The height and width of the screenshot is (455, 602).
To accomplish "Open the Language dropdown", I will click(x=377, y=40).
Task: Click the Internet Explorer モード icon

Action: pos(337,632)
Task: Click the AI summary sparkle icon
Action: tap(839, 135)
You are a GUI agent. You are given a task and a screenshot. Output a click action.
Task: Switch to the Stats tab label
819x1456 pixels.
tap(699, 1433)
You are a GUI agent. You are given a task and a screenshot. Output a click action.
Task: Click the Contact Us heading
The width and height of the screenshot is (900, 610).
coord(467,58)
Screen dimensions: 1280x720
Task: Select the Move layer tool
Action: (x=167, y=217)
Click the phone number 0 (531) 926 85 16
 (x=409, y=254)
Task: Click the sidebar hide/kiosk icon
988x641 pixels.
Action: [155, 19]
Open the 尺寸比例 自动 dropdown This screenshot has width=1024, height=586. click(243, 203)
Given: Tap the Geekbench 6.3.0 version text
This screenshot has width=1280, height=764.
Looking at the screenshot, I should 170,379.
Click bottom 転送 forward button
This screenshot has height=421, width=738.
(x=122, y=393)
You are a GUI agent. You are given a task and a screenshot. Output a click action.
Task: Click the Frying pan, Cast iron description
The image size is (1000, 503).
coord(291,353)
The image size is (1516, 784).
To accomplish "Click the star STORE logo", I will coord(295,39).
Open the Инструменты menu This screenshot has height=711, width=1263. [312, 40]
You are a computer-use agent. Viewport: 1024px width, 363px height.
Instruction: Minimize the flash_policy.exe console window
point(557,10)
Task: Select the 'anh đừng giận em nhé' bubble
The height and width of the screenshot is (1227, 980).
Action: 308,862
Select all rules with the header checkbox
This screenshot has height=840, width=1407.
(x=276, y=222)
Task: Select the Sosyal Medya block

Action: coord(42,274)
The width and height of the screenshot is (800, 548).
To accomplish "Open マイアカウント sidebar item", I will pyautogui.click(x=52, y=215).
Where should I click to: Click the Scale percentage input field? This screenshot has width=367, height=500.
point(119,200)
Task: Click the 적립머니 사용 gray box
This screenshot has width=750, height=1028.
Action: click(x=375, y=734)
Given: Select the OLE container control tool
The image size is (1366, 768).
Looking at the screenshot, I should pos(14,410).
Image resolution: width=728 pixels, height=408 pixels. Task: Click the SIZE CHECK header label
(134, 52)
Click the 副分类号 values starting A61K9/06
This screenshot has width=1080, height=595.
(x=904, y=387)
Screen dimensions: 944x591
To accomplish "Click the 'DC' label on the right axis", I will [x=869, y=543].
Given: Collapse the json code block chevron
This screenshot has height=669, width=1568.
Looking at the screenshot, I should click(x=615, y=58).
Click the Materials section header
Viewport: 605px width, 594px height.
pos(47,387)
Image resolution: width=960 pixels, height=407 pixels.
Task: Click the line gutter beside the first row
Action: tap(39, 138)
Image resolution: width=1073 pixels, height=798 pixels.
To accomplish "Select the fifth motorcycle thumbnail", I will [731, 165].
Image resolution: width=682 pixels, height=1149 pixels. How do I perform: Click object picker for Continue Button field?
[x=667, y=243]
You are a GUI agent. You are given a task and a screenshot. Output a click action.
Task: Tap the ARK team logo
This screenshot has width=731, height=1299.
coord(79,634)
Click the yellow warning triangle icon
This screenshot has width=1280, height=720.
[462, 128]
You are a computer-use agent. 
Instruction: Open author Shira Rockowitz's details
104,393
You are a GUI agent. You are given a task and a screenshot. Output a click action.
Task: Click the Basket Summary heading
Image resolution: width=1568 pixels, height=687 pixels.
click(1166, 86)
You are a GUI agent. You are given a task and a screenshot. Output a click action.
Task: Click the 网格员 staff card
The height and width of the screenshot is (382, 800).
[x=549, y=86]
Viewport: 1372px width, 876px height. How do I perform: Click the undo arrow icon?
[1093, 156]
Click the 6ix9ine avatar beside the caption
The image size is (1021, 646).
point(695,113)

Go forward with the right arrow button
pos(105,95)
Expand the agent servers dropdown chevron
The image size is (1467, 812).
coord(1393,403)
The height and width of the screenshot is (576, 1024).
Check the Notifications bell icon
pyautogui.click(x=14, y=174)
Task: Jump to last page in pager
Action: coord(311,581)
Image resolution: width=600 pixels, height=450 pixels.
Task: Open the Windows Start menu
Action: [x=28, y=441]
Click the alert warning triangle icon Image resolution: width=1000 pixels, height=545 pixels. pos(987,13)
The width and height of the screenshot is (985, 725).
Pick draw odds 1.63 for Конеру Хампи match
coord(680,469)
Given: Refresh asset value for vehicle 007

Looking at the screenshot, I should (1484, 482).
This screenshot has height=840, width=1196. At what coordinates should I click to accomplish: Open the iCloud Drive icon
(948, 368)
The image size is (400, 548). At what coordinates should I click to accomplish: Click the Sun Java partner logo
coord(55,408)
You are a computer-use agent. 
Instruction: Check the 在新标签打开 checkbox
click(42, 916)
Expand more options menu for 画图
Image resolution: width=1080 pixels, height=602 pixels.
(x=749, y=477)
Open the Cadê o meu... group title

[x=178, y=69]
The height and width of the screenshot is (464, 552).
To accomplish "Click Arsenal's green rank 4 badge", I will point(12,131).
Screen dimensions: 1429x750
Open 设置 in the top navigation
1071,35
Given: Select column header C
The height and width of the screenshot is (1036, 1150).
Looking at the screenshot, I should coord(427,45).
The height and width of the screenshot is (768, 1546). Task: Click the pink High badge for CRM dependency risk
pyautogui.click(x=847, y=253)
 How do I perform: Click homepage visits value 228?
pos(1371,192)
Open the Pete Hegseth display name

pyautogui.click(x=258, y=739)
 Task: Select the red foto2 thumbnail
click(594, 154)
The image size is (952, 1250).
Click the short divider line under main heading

==========

▶ Aim of the task
Would you repeat each line above exactly as it stands?

▶ Written response
The height and width of the screenshot is (455, 602).
To accomplish "Open the Language dropdown", I will click(x=377, y=40).
Task: Click the Internet Explorer モード icon

Action: pos(337,632)
Task: Click the AI summary sparkle icon
Action: tap(839, 135)
You are a GUI agent. You are given a task and a screenshot. Output a click action.
Task: Switch to the Stats tab label
819x1456 pixels.
tap(699, 1433)
You are a GUI agent. You are given a task and a screenshot. Output a click action.
Task: Click the Contact Us heading
The width and height of the screenshot is (900, 610).
coord(467,58)
Screen dimensions: 1280x720
Task: Select the Move layer tool
Action: (x=167, y=217)
Click the phone number 0 (531) 926 85 16
 (x=409, y=254)
Task: Click the sidebar hide/kiosk icon
988x641 pixels.
Action: [155, 19]
Open the 尺寸比例 自动 dropdown This screenshot has width=1024, height=586. click(243, 203)
Given: Tap the Geekbench 6.3.0 version text
This screenshot has width=1280, height=764.
Looking at the screenshot, I should 170,379.
Click bottom 転送 forward button
This screenshot has height=421, width=738.
(x=122, y=393)
You are a GUI agent. You are given a task and a screenshot. Output a click action.
Task: Click the Frying pan, Cast iron description
The image size is (1000, 503).
coord(291,353)
The image size is (1516, 784).
To accomplish "Click the star STORE logo", I will coord(295,39).
Open the Инструменты menu This screenshot has height=711, width=1263. [312, 40]
You are a computer-use agent. Viewport: 1024px width, 363px height.
Instruction: Minimize the flash_policy.exe console window
point(557,10)
Task: Select the 'anh đừng giận em nhé' bubble
The height and width of the screenshot is (1227, 980).
Action: 308,862
Select all rules with the header checkbox
This screenshot has height=840, width=1407.
(x=276, y=222)
Task: Select the Sosyal Medya block

Action: coord(42,274)
The width and height of the screenshot is (800, 548).
To accomplish "Open マイアカウント sidebar item", I will pyautogui.click(x=52, y=215).
Where should I click to: Click the Scale percentage input field? This screenshot has width=367, height=500.
point(119,200)
Task: Click the 적립머니 사용 gray box
This screenshot has width=750, height=1028.
Action: click(x=375, y=734)
Given: Select the OLE container control tool
The image size is (1366, 768).
Looking at the screenshot, I should pos(14,410).
Image resolution: width=728 pixels, height=408 pixels. Task: Click the SIZE CHECK header label
(134, 52)
Click the 副分类号 values starting A61K9/06
This screenshot has width=1080, height=595.
(x=904, y=387)
Screen dimensions: 944x591
To accomplish "Click the 'DC' label on the right axis", I will [x=869, y=543].
Given: Collapse the json code block chevron
This screenshot has height=669, width=1568.
Looking at the screenshot, I should click(x=615, y=58).
Click the Materials section header
Viewport: 605px width, 594px height.
pos(47,387)
Image resolution: width=960 pixels, height=407 pixels.
Task: Click the line gutter beside the first row
Action: tap(39, 138)
Image resolution: width=1073 pixels, height=798 pixels.
To accomplish "Select the fifth motorcycle thumbnail", I will [731, 165].
Image resolution: width=682 pixels, height=1149 pixels. How do I perform: Click object picker for Continue Button field?
[x=667, y=243]
You are a GUI agent. You are given a task and a screenshot. Output a click action.
Task: Tap the ARK team logo
This screenshot has width=731, height=1299.
coord(79,634)
Click the yellow warning triangle icon
This screenshot has width=1280, height=720.
[462, 128]
You are a computer-use agent. 
Instruction: Open author Shira Rockowitz's details
104,393
You are a GUI agent. You are given a task and a screenshot. Output a click action.
Task: Click the Basket Summary heading
Image resolution: width=1568 pixels, height=687 pixels.
click(1166, 86)
You are a GUI agent. You are given a task and a screenshot. Output a click action.
Task: Click the 网格员 staff card
The height and width of the screenshot is (382, 800).
[x=549, y=86]
Viewport: 1372px width, 876px height. How do I perform: Click the undo arrow icon?
[1093, 156]
Click the 6ix9ine avatar beside the caption
The image size is (1021, 646).
point(695,113)

Go forward with the right arrow button
pos(105,95)
Expand the agent servers dropdown chevron
The image size is (1467, 812).
coord(1393,403)
The height and width of the screenshot is (576, 1024).
Check the Notifications bell icon
pyautogui.click(x=14, y=174)
Task: Jump to last page in pager
Action: coord(311,581)
Image resolution: width=600 pixels, height=450 pixels.
Task: Open the Windows Start menu
Action: [x=28, y=441]
Click the alert warning triangle icon Image resolution: width=1000 pixels, height=545 pixels. pos(987,13)
The width and height of the screenshot is (985, 725).
Pick draw odds 1.63 for Конеру Хампи match
coord(680,469)
Given: Refresh asset value for vehicle 007

Looking at the screenshot, I should (1484, 482).
This screenshot has height=840, width=1196. At what coordinates should I click to accomplish: Open the iCloud Drive icon
(948, 368)
The image size is (400, 548). At what coordinates should I click to accomplish: Click the Sun Java partner logo
coord(55,408)
You are a computer-use agent. 
Instruction: Check the 在新标签打开 checkbox
click(42, 916)
Expand more options menu for 画图
Image resolution: width=1080 pixels, height=602 pixels.
(x=749, y=477)
Open the Cadê o meu... group title

[x=178, y=69]
The height and width of the screenshot is (464, 552).
To accomplish "Click Arsenal's green rank 4 badge", I will point(12,131).
Screen dimensions: 1429x750
Open 设置 in the top navigation
1071,35
Given: Select column header C
The height and width of the screenshot is (1036, 1150).
Looking at the screenshot, I should coord(427,45).
The height and width of the screenshot is (768, 1546). Task: Click the pink High badge for CRM dependency risk
pyautogui.click(x=847, y=253)
 How do I perform: Click homepage visits value 228?
pos(1371,192)
Open the Pete Hegseth display name

pyautogui.click(x=258, y=739)
 Task: Select the red foto2 thumbnail
click(594, 154)
The image size is (952, 1250).
Click the short divider line under main heading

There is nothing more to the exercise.